Google Doodle celebrates the 80th birthday of a Soviet journalist and writer Sergei Dovlatov, who is internationally one of the most popular Russian authors of the late 20th century, on September 3, 2021.
Sergei Donatovich Dovlatov-Mechik (Сергей Донатович Довлатов-Мечик) was born on September 3, 1941 in Ufa, the Republic of Bashkiria within the Russian SFSR in the Soviet Union.
After 1944, Sergei Dovlatov lived with his mom in Leningrad. Dovlatov learned at the Finnish Department of Leningrad State University, however, failed after more than two years. There, he socialized with the Leningrad artists Yevgeny Rain, Anatoly Naiman, Joseph Brodsky, the writer Sergey Wolf, and the artist Alexander Ney.
Sergei Dovlatov was drafted into the Soviet Internal Troops and served as a prison guard in high-security camps. Afterward, he earned as a columnist in different newspapers and magazines in Leningrad and afterward as a reporter of the Tallinn newspaper “Sovetskaya Estonia” (Советская Эстония/Soviet Estonia).
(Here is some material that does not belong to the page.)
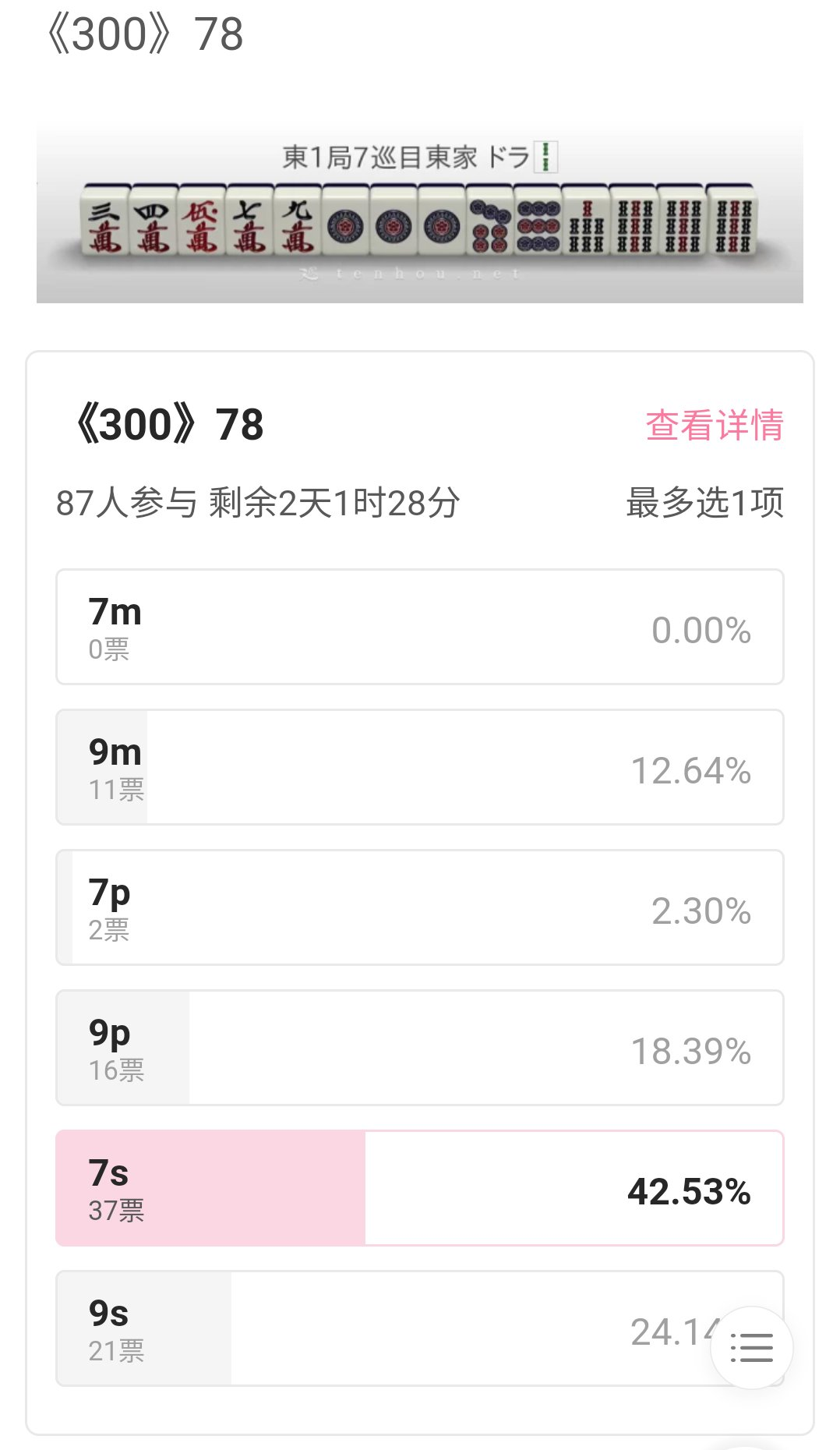The image size is (840, 1450).
Task: Select the 9p poll choice
Action: (x=420, y=1048)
Sergei Dovlatov enhanced his income by being a summer tour guide in the Pushkin preserve, a museum close to Pskov. Dovlatov composed prose fiction, however, his various attempts to get published in the Soviet Union were in vain.
Unable to publish in the Soviet Union, Sergei Dovlatov circulated his writings through samizdat and by having them smuggled into Western Europe for publication in foreign journals; an activity that caused his ejection from the Union of Soviet Journalists of the USSR in 1976.
The Western Russian-language magazines which published his work include “Continent” and “Time and Us.” The typeset ‘formes’ of his first book were destroyed under the order of the KGB.
In 1979, Sergei Dovlatov emigrated from the Soviet Union with his mom, Nora, and came to live with his wife and daughter in New York City, where he later co-edited The New American, a liberal, Russian-language émigré paper. During the 1980s, Dovlatov at long last achieved recognition as a writer, being printed in the esteemed magazine The New Yorker.
“The New Yorker” acquainted a mass readership with Sergei Dovlatov’s trademark brand of Russian humor. After this achievement, he composed a new book almost annually. This body of work incorporates “The Suitcase,” referred to in google Doodle artwork. This beloved 1986 collection of witty autobiographical short stories was inspired by the contents of the suitcase he carried with him to the U.S.
Sergei Dovlatov died of heart failure on August 24, 1990, in New York City and was buried at the Mount Hebron Cemetery.
Dovlatov published twelve books in the United States and Europe during his twelve years as an immigrant. In the USSR, the writer was known from underground publication Samizdat and broadcasting association Radio Liberty Channel since his works were not published in the Soviet Union. After his death and the start of Perestroika as a turning point in Russian history, various collections of his short stories were likewise published in Russia.
On 26 June 2014, the New York City Council named the intersection of 63rd Drive and 108th Street “Sergei Dovlatov Way”.
A biographical film about Sergei Dovlatov was released in 2018. This film competed in the Berlinale 2018.
On September 3, 2021, Google featured a Doodle on its homepage for celebrating Sergei Dovlatov’s 80th birthday.